What you should do: Transcribe exactly the line that contains "Click the 解封时间 column header" and every line after it through the end of the records, with nothing else.

Collected data entries:

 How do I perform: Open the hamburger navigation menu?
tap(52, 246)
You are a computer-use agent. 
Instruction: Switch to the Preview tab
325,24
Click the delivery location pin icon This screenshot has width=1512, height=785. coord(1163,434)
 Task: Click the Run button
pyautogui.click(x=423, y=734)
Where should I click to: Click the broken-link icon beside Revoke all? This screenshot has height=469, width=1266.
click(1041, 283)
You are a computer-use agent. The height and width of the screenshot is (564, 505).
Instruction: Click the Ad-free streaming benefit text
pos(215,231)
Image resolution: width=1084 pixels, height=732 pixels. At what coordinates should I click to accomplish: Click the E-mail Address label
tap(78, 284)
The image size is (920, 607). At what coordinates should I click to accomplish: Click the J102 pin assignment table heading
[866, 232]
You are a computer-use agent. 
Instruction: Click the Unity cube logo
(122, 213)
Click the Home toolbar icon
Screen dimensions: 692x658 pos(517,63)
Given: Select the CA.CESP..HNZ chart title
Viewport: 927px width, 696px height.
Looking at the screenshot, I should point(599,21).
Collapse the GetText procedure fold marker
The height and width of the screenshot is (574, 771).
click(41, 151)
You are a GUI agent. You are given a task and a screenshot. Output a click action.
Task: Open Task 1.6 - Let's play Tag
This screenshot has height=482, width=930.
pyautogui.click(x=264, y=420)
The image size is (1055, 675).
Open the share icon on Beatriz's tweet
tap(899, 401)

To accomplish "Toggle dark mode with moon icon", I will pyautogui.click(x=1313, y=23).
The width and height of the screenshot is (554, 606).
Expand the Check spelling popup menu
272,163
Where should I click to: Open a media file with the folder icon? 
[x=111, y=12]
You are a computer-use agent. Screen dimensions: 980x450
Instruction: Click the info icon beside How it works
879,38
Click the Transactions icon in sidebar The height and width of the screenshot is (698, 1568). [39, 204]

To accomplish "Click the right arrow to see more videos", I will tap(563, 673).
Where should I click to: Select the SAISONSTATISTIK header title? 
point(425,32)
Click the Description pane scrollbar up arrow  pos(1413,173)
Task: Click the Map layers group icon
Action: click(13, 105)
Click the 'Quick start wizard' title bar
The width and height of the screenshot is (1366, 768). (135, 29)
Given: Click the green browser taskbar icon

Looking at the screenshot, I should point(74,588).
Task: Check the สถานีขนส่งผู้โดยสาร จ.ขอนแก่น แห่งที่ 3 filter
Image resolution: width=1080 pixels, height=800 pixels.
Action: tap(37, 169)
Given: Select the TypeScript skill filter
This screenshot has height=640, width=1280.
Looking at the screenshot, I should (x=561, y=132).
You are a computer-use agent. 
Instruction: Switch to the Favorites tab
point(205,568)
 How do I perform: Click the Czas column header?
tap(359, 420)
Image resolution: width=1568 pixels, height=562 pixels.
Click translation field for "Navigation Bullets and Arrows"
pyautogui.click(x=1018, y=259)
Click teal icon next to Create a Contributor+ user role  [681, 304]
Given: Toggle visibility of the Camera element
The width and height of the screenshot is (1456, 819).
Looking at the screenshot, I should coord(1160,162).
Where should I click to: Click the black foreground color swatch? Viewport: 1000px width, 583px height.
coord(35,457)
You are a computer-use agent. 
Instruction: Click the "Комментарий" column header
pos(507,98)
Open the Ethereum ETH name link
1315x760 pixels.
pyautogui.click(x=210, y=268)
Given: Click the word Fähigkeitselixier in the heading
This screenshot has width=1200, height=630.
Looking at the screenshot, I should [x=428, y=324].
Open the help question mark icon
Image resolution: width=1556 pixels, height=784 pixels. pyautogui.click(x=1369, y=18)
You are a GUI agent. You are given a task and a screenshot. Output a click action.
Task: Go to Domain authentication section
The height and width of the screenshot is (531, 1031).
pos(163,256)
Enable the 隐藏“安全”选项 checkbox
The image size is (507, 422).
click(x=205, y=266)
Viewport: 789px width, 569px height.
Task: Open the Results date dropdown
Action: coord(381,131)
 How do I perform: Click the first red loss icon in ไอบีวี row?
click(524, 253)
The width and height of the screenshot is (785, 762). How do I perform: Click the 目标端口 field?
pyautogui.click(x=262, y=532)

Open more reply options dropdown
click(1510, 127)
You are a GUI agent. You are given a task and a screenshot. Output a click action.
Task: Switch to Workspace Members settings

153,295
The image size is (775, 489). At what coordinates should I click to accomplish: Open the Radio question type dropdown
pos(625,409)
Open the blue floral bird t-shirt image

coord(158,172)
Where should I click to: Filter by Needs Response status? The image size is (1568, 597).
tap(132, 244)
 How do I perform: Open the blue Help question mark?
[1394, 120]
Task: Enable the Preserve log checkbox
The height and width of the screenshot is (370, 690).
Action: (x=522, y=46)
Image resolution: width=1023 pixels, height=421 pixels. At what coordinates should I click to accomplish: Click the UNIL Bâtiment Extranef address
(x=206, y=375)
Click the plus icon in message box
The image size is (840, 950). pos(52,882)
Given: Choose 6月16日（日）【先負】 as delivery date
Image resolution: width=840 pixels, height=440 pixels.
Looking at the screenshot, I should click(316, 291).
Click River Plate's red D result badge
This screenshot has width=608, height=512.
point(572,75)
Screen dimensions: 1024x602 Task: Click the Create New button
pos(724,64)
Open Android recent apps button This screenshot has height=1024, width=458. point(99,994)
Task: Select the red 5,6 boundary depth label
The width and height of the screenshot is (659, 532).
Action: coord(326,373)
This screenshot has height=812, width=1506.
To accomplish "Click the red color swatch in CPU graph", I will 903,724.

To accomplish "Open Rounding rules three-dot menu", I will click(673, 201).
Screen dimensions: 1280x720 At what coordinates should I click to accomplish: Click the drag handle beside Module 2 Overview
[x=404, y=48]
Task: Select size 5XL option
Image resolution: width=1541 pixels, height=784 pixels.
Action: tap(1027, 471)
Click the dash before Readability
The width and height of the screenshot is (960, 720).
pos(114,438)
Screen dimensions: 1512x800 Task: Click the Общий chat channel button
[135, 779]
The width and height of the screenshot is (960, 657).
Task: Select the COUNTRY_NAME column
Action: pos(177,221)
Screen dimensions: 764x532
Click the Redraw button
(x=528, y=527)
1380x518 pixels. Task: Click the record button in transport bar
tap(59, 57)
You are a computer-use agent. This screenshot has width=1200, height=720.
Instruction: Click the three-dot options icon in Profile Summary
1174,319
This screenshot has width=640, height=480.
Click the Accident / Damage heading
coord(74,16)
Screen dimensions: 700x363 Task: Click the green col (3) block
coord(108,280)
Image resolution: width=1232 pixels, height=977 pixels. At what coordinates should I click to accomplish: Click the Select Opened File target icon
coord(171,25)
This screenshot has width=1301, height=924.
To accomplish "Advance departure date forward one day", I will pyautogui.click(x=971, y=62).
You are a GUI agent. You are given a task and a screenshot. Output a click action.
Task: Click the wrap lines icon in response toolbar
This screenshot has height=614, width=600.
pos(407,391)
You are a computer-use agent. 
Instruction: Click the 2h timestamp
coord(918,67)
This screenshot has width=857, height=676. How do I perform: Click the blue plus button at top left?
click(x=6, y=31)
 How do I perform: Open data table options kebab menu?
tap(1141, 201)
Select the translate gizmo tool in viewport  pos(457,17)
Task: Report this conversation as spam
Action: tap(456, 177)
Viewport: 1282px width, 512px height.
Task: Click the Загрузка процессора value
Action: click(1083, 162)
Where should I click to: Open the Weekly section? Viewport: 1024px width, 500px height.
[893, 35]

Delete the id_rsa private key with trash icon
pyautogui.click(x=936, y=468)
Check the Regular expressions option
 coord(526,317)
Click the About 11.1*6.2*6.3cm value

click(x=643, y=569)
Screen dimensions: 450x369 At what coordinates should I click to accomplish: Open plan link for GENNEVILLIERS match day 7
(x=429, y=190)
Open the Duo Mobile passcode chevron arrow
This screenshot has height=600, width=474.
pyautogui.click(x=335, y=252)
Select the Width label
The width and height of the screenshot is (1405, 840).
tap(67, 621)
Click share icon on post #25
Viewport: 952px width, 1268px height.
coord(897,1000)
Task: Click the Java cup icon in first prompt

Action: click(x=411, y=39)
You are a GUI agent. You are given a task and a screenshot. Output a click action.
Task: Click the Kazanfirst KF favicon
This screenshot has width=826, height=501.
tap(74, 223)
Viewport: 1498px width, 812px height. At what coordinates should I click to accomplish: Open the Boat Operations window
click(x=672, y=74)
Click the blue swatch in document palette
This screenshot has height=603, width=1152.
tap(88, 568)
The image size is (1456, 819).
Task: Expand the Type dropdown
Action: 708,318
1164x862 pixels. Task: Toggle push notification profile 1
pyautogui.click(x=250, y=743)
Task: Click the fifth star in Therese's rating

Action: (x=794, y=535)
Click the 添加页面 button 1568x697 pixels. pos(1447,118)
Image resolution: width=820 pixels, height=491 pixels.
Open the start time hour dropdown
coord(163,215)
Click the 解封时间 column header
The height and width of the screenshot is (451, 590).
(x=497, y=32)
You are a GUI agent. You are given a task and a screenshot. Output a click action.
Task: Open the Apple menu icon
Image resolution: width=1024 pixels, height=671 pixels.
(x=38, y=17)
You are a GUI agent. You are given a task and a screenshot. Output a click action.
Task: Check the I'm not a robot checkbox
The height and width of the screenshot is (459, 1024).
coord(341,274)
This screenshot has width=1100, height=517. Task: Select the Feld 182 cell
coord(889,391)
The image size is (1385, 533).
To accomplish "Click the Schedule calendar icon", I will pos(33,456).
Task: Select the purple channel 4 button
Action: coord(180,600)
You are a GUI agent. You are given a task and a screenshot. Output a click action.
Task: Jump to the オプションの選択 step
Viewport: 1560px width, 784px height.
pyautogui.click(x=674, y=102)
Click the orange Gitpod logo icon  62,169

Response:
Click the 解封时间 column header
The height and width of the screenshot is (451, 590).
(x=497, y=32)
You are a GUI agent. You are given a task and a screenshot. Output a click action.
Task: Open the Apple menu icon
Image resolution: width=1024 pixels, height=671 pixels.
(x=38, y=17)
You are a GUI agent. You are given a task and a screenshot. Output a click action.
Task: Check the I'm not a robot checkbox
The height and width of the screenshot is (459, 1024).
coord(341,274)
This screenshot has width=1100, height=517. Task: Select the Feld 182 cell
coord(889,391)
The image size is (1385, 533).
To accomplish "Click the Schedule calendar icon", I will pos(33,456).
Task: Select the purple channel 4 button
Action: coord(180,600)
You are a GUI agent. You are given a task and a screenshot. Output a click action.
Task: Jump to the オプションの選択 step
Viewport: 1560px width, 784px height.
pyautogui.click(x=674, y=102)
Click the orange Gitpod logo icon  62,169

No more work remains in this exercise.